Örneğin iki gün önce Taksim’deki U2 Irish Pub adlı alaturka İrlanda barında yaşanan olay. Barı işleten şahıs mekândaki “hal ve tavırlarından hoşlanmadığı” bir çifte  barın içinde demir çubukla saldırabiliyor. Belli ki ağır psikolojik sorunları olan birisi; insan daha ileri gitmediğine şükrediyor…Bu tür psikopatça davranışlara dünyanın her yerinde rastlanır. Taksim’de olur, Soho’da ya da Paris’te olmaz diye bir şey yok.
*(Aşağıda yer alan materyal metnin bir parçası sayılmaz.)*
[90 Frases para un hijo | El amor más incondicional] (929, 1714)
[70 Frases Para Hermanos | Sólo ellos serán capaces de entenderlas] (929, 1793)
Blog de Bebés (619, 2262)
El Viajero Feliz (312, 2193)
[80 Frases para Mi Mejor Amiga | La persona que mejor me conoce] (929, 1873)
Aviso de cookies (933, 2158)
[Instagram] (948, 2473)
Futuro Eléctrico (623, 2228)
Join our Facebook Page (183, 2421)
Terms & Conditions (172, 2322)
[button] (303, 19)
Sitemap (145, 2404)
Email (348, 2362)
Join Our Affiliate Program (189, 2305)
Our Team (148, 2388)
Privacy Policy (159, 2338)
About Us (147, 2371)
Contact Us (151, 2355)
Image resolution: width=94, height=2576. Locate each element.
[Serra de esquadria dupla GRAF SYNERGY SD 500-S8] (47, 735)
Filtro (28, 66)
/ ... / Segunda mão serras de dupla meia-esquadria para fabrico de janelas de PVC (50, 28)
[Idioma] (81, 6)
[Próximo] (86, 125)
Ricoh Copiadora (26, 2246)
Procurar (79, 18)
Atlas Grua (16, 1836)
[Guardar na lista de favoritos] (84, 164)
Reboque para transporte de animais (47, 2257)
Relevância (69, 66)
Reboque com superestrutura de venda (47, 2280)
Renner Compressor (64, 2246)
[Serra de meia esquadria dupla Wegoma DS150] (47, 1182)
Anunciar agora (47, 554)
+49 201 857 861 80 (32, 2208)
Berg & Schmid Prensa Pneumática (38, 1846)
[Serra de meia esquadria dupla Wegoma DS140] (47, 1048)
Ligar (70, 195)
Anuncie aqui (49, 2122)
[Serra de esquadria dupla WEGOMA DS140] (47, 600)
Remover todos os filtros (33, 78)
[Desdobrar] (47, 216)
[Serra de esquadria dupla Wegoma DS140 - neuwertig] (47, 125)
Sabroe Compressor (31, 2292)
Gelgelelim “Vatan haini” HDP’ye gönül verdikleri anlaşılan çifte dayak attığı için bar sahibine arka çıkan, ona övgüler düzen yüzlerce sosyal medya fedaisine herhalde ancak Türkiye’de rastlanır. Türkiye böyle konularda muasır medeniyetlerin seviyesine asla inmemesiyle ünlüdür.

Papa’yı vurduğu için Ağca’ya beste yapan milliyetçi hassasiyetten İstanbul’daki bir İrlanda barında 'vatan hainleri'ni dövdüğü için bar sahibini omuzlara alan linççi-avami bir hassasiyete doğru evrilen adalet anlayışı Türkiye’nin medeniyet sahasında nasıl bir ilerleme kaydettiğini gösteriyor: “Bizdense kesin haklıdır”, “Politik hasmımıza vurduysa haklıdır”, “deliller tersini söylese de hissiyatımız böyleyse haklıdır” vb. 

Halk mahkemesinde “neci” olduğunuza, “kimlerden” olduğunuza bakılarak yargılandığınız bir adalet anlayışı normalleştiğinde bunun ne iktidara ne de muhalefete gerçek bir faydası olur.